古民家にある「かまど」の使い方

「かまど」は、「へっつい」「おくどさん」とも呼ばれる

古民家のアイテムとして、よく見かけるものに

「かまど」

があります。関西では

「へっつい」

、京都では

「おくどさん」

という名称で知られています。

かまどの歴史は縄文時代にさかのぼるといわれ、煮炊き用の縄文土器も発見されています。1万年という気の遠くなる昔から使われていたんですね。

そんな歴史のあるかまどですが、20世紀の終わり頃には、農村地域でもだんだんと使われることが少なくなって、埃をかぶっているといいます。

構造はいたってシンプル

現在古民家に残っているかまどで多く見かける写真のような「かまど」ですが、構造は単純で燃焼室の囲いの上に丸い穴があり、そこに釜をセットし、燃焼室手前の焚口から薪を投入する仕組みです。煙は煙突を通して外部へ排出されます。

昔は煙突がなかった・・・その理由とは

高温多湿な日本では、家屋が湿気によって腐朽したりシロアリの被害を防ぐためかまどの煙を上手く使いました。

かまどの煙をあえて屋内へ充満させ屋根裏を通って煙り出しの穴から屋外へ排出することで、屋根や家屋そのものを燻製状態にし防腐・防蟻効果を得ていたのです。

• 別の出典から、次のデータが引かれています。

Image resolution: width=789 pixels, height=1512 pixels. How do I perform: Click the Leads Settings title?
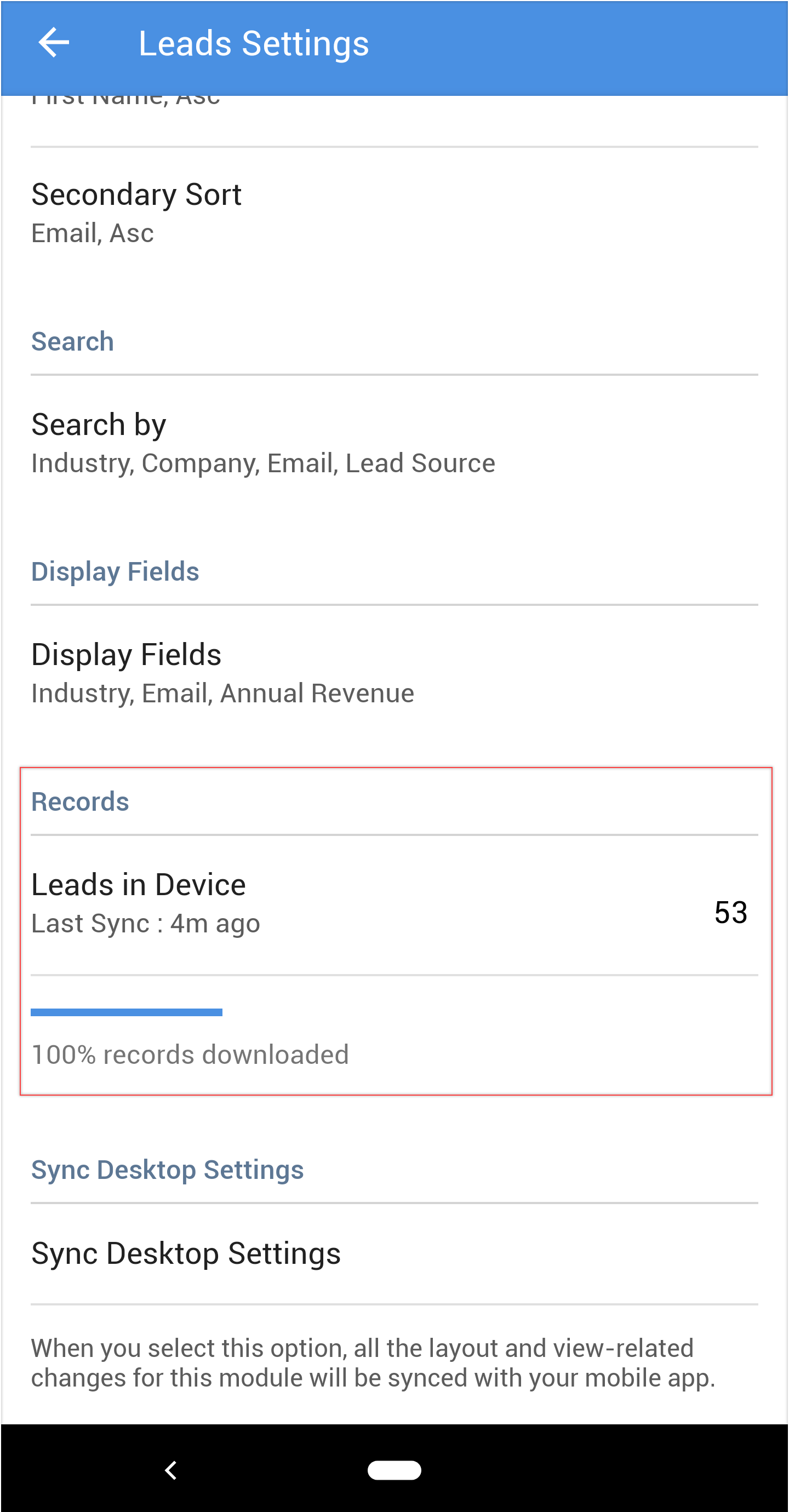pyautogui.click(x=254, y=43)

暮らしの知恵というのは本当に奥が深いと思いませんか?

お米の上手な炊き方

お米を美味しく炊くためにはどのような手順とコツがあるのでしょうか。

「初めちょろちょろ 中ぱっぱ ジュウジュウ吹いたら火を引いて 赤子泣いてもふた取るな」

かまどを使った美味しいお米の炊き方は、昔からの言い伝えに残っています。

 

「はじめちょろちょろ」

お米に水分を十分含ませるための時間です。50度前後がお米の甘みを引き出すといわれ、じっくりと弱火で下ごしらえします。

「中ぱっぱ」

お米を給水させたら一気に強火にして沸騰させることでふっくらとした食感になります。

「ジュウジュウ吹いたら火を引いて」

釜からジュウジュウと吹きこぼれてきたら、段々と火力を落としながら水気が無くなるまで炊き続けます。

「赤子泣いてもふた取るな」

お米の旨味を閉じ込めるためしっかりと蒸らします。

おひつで食べると・・・

炊き上がったお米を木のおひつに移すと、お米の水分を程よく吸い上げることでふっくらとなり、おひつの木の香りとともにさらに美味しく仕上がります。

木は呼吸するといわれ、お米の水分が多ければそれを取り、逆に少なければそれを補ってくれます。

冷めてから食べても美味しいお米、日本人にはたまりませんね・・・。